Most reactions stopped at the headline. Almost no one engaged what came next.
Almost an afterthought, he listed four things that survive: knowing what the demand is, design, knowing what's useful to users, and managing teams of AI models.
The first three are textbook PM. Business value. Usability. User value.
The fourth item, managing AI agents, is where engineering and product collapse into one role:
Intent: strategy, objectives, trade-offs, autonomy constraints, success criteria. The why and what, not the how.
Architecture: knowledge layer, agent topology, integrations with external systems, how the data flows, what makes it reliable and secure.
Coaching: the slow work of evaluating outputs and providing feedback so that agents improve over time.
None of that works without understanding the underlying tech, and none of it ships without business judgment.

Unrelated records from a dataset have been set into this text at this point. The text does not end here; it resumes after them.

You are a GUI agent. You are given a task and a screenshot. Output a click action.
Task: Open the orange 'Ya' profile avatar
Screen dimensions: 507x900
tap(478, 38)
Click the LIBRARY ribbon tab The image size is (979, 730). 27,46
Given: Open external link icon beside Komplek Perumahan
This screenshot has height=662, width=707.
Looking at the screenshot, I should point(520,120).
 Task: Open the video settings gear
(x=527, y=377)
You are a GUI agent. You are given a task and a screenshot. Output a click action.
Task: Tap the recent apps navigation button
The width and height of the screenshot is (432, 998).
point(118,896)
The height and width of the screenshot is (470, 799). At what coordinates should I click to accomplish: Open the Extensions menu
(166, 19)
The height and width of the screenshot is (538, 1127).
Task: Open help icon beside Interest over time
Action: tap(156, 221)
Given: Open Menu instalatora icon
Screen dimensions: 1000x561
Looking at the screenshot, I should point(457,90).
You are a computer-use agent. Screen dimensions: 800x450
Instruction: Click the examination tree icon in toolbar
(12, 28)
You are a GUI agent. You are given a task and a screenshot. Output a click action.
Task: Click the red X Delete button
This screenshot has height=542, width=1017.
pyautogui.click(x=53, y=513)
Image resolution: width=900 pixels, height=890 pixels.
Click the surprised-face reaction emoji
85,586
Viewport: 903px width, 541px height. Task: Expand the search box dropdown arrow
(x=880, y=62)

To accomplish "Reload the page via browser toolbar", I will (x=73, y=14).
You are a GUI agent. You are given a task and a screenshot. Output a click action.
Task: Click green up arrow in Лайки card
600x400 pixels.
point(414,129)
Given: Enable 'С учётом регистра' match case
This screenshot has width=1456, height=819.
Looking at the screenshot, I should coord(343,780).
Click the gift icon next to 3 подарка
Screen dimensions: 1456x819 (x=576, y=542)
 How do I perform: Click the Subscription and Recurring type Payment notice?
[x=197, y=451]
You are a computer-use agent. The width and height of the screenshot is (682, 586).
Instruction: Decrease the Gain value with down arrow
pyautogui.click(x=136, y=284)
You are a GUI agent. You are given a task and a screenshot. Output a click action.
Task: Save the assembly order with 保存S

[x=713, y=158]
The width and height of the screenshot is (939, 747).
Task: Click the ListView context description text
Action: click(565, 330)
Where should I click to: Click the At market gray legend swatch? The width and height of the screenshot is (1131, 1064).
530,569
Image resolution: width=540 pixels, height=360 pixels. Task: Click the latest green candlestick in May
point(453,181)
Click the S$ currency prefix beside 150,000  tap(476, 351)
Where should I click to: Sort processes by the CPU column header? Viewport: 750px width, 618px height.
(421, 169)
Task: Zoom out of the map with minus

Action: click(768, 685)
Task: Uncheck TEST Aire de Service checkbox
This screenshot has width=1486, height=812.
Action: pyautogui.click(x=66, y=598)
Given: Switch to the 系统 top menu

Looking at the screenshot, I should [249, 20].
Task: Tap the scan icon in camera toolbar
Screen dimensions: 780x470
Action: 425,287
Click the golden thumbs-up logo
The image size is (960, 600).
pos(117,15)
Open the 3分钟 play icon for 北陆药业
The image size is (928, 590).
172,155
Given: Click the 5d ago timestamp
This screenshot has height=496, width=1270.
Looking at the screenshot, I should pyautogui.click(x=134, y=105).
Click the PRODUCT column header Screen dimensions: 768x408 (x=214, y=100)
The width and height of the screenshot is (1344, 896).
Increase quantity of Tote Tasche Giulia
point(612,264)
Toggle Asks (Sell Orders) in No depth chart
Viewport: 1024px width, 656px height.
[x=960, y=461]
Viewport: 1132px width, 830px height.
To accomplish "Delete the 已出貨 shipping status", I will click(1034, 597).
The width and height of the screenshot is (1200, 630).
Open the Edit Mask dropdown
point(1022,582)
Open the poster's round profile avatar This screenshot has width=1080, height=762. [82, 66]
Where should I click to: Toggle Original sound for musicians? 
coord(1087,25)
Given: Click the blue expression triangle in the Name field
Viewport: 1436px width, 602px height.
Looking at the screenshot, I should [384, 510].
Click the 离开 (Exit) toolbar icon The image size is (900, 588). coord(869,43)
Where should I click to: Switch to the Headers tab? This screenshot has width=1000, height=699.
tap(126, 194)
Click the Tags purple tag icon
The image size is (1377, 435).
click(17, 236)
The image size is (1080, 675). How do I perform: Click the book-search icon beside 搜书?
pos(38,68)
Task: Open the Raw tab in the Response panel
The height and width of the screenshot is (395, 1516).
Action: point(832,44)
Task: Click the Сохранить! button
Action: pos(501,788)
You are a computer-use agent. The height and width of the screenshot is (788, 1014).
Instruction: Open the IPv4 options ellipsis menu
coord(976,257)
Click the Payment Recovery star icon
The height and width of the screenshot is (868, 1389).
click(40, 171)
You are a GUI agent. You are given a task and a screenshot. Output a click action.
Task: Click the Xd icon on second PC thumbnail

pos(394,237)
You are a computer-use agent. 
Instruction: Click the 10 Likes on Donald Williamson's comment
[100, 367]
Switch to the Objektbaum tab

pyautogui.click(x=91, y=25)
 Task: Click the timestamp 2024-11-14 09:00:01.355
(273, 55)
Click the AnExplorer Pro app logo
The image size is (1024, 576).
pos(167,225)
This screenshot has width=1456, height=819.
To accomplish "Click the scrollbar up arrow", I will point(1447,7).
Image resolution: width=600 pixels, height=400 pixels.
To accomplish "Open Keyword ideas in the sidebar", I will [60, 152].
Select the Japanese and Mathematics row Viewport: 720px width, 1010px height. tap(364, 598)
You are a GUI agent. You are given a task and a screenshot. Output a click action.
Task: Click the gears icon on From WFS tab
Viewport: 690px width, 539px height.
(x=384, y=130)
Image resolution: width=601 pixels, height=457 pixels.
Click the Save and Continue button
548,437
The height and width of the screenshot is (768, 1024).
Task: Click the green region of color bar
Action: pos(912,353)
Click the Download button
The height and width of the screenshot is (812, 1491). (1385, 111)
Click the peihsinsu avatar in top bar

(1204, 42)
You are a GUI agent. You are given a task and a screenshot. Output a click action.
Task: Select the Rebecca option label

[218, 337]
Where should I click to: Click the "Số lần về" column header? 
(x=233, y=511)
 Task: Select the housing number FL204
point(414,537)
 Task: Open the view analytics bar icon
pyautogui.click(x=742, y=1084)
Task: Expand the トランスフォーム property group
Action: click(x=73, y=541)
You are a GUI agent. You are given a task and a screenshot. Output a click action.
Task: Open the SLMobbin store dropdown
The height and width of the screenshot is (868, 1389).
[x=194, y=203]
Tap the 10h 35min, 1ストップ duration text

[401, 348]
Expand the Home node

He added that even if you're only doing 5 percent of the task, that 5 percent is super amplified. The same model that erases the other 95 percent of the process super-amplifies what remains.
The job is small by design. That is why it pays.
Every prior abstraction layer worked this way. Assembly shrank to a sliver. C narrowed when higher-level languages took over. The lower layer rarely disappeared. It compressed, and the people who refused to climb compressed with it. AI is the same pattern, faster.
The people climbing are already at it. Strategy. Monetization. Knowledge architectures. Agent experiments. Reorganizing their workflows around AI. The headline argument is for the rest.
Dario didn't predict the death of engineering. He described what comes next.